I do sincerely share these ideals, but which paths get us how far with which real-world trade-offs, that's more complex.
For ideal policy, I like this direction: abolishing copyright and patent law and replacing them with (A) mandatory source-release for all published works that need source in order to practically study and modify and (B) prohibition on DRM or other measures that technically limit freedoms.
Oh, I don't think either is realistic any time soon (long long run, who knows). I'll readily accept that there's a path that takes us slowly in the direction of everything-is-AGPL, namely making more software AGPL. No comparable path exists to slowly progress toward my ideal policy.
Wasn't the end goal of copyleft that all software becomes GPL 3 a few years ago? When will this stop? Why does 'freedom' in the Gnu sense require coercing all developers to use the same license?
> Wasn't the end goal of copyleft that all software becomes GPL 3 a few years ago?
Giving users access to software without distributing it to them is a recent technical innovation. The AGPL exists to give those users the same rights as more conventional software users. The underlying goal - ensuring that all users have the four freedoms - remains the same.
> Why does 'freedom' in the Gnu sense require coercing all developers to use the same license?
The copyleft trick only works that way. The goal is to ensure that all software users have the four freedoms; ideally they would be enshrined into law somehow, but failing that, a license is the best we can do.
Unless you are using your software as a resume and need more Github stars to land you interviews, this is a fine result if it gets you more money. Companies like money more than they like clout - and it won't help them to have a billion users and then be undermined by "AWS Grafana" and slowly go out of business. I much prefer companies choosing the AGPL over going proprietary, using a franken-license or going out of business because Amazon sucked out all the oxygen.

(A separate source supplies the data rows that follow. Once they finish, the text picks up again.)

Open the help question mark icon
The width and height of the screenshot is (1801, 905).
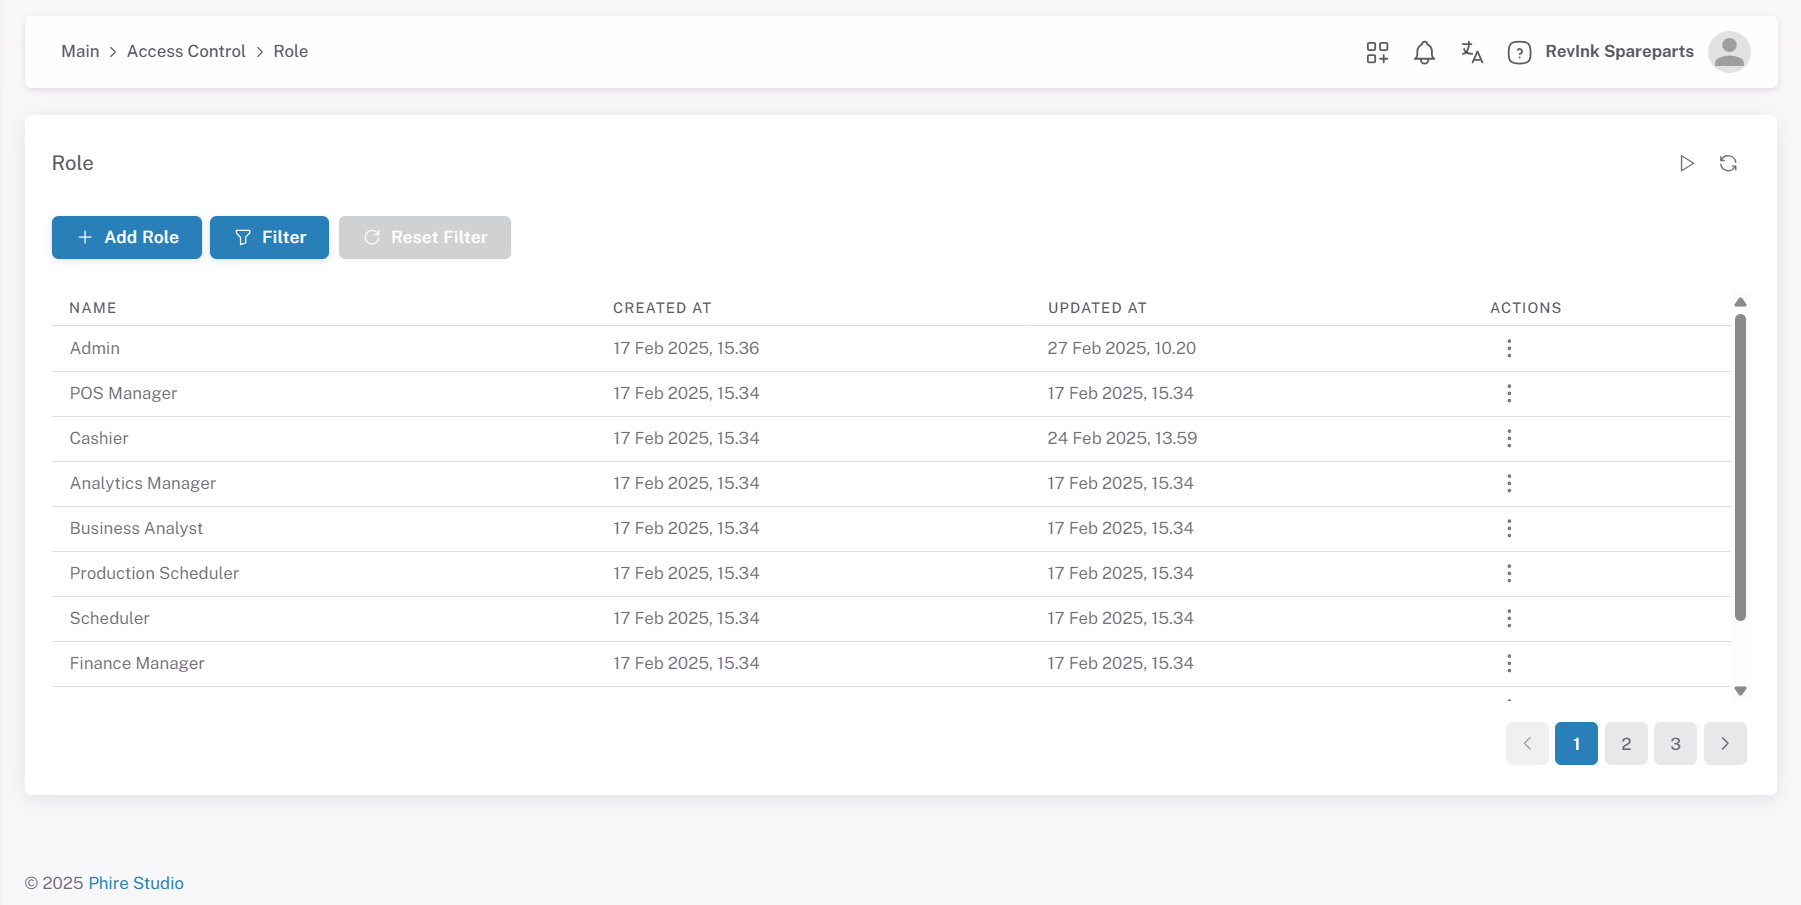[x=1519, y=52]
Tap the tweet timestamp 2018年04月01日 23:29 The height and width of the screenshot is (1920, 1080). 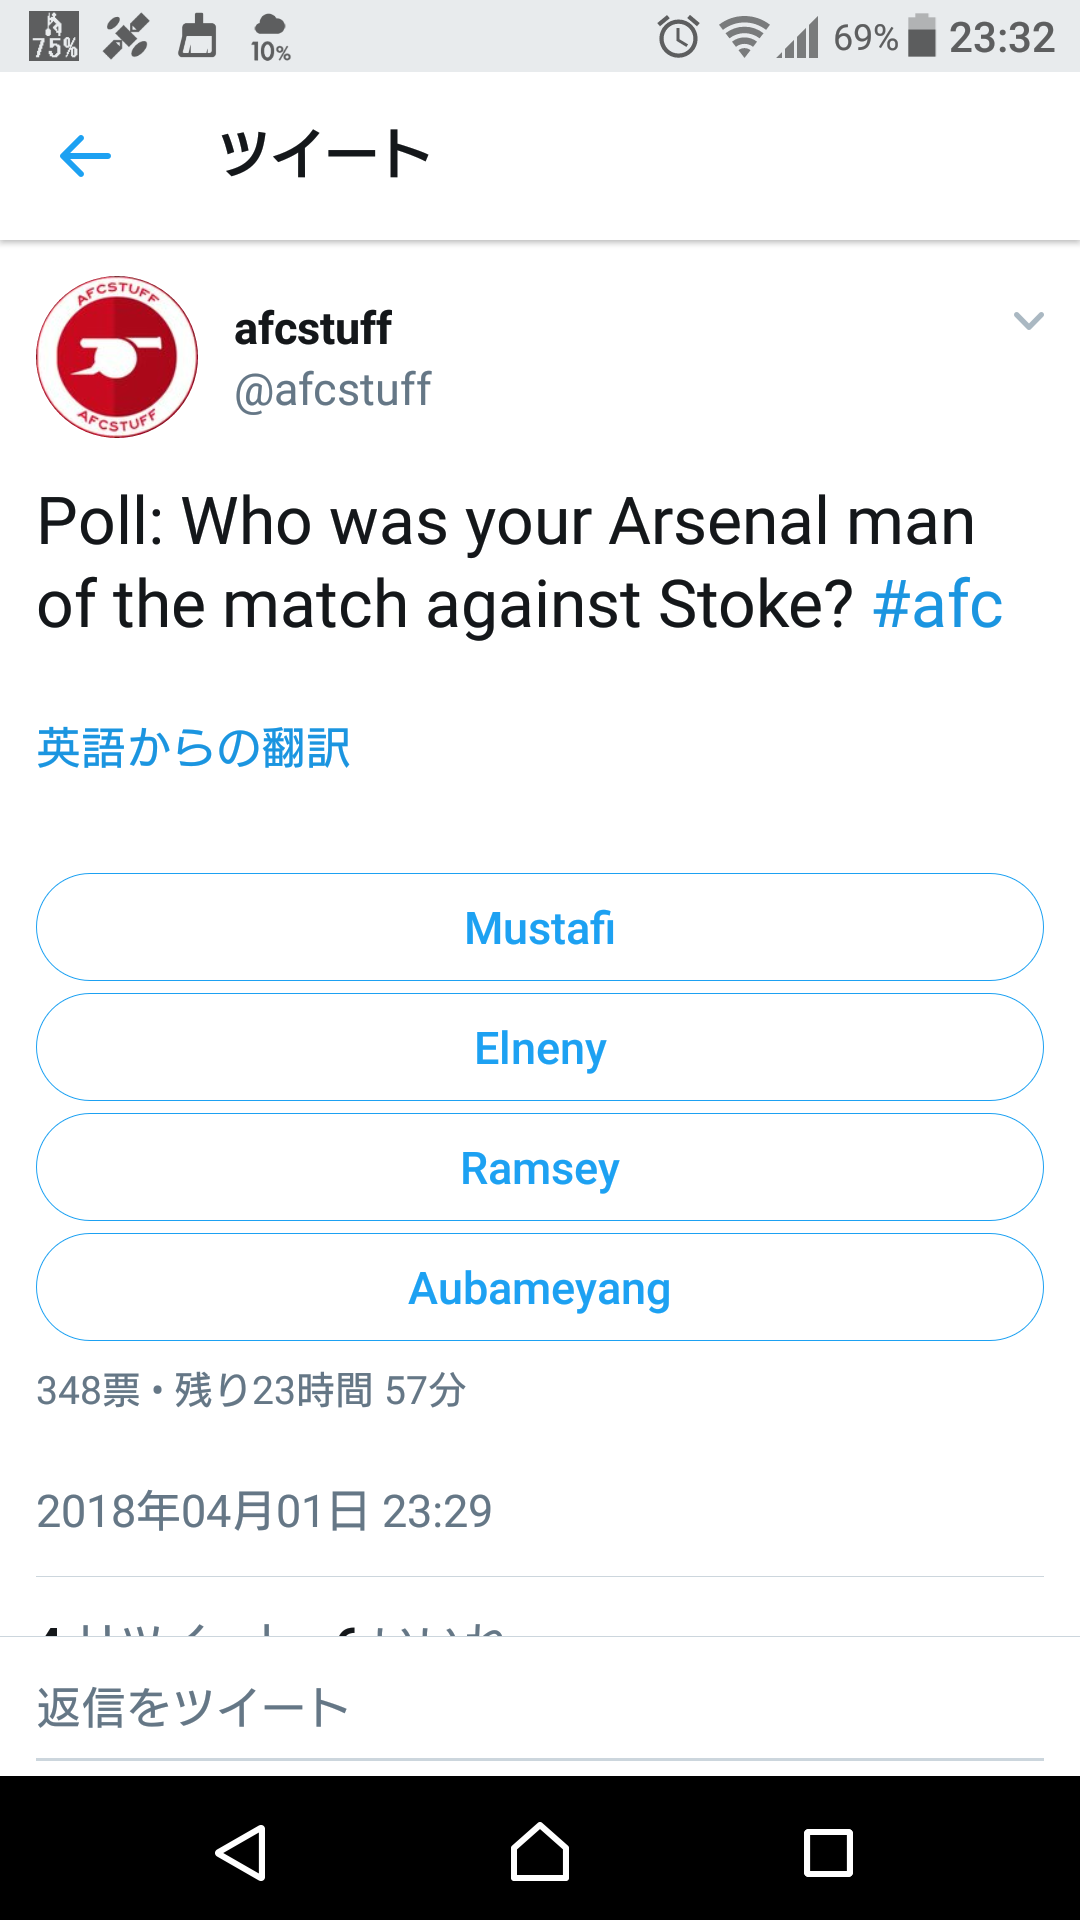click(264, 1511)
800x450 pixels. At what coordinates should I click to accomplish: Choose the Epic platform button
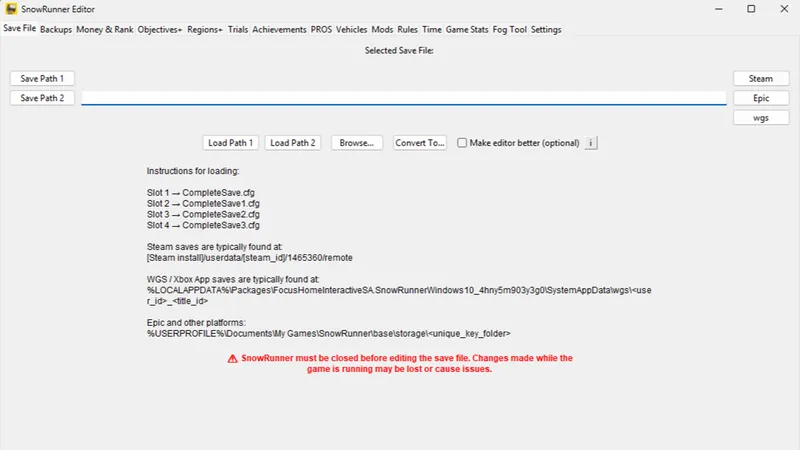coord(761,98)
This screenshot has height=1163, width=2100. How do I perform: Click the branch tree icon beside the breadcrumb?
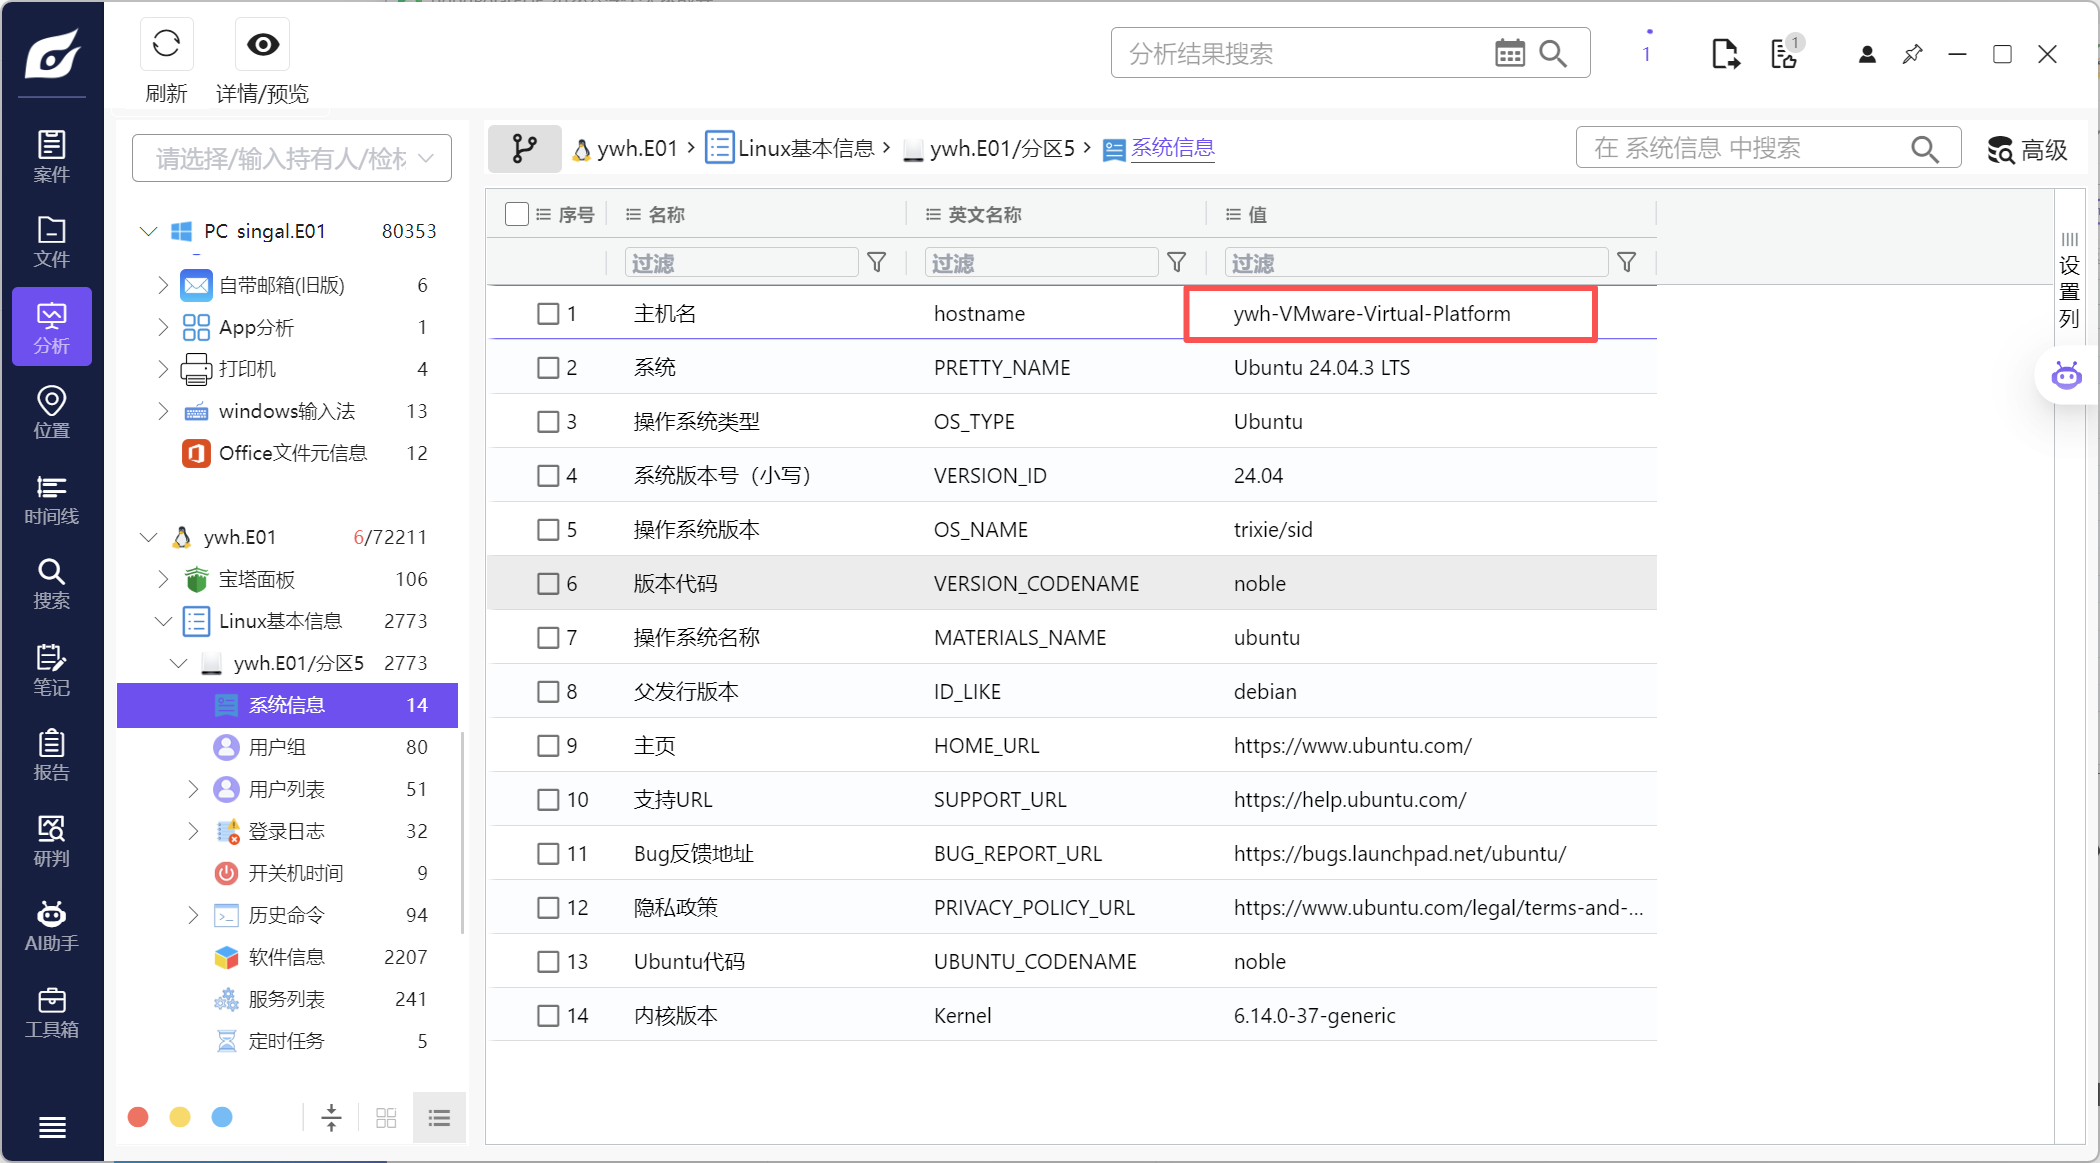[x=524, y=149]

Edit: it just occurred to me that opting for popularity over money is "paying" yourself with exposure.
Why? If your software is already all available under permissive licenses, what does Grafana's new license require of you that you weren't already doing?
Oh nothing for now, and there's likely not going to be a viable alternative around for a while. But long-term, I don't see Grafana as part of the openly sharing ecosystem anymore, as with them being under the AGPL, but most other relevant OSS projects in the space being under permissive licenses, the whole idea of code sharing now goes out of the window (or rather, becomes one-way). I don't like the long-term implications of this for the ecosystem.
Maybe I want to keep my software under a permissive license? AGPL would also infect my code, no? And what if we're talking about proprietary code that doesn't have much to do with Grafana and only uses it for monitoring?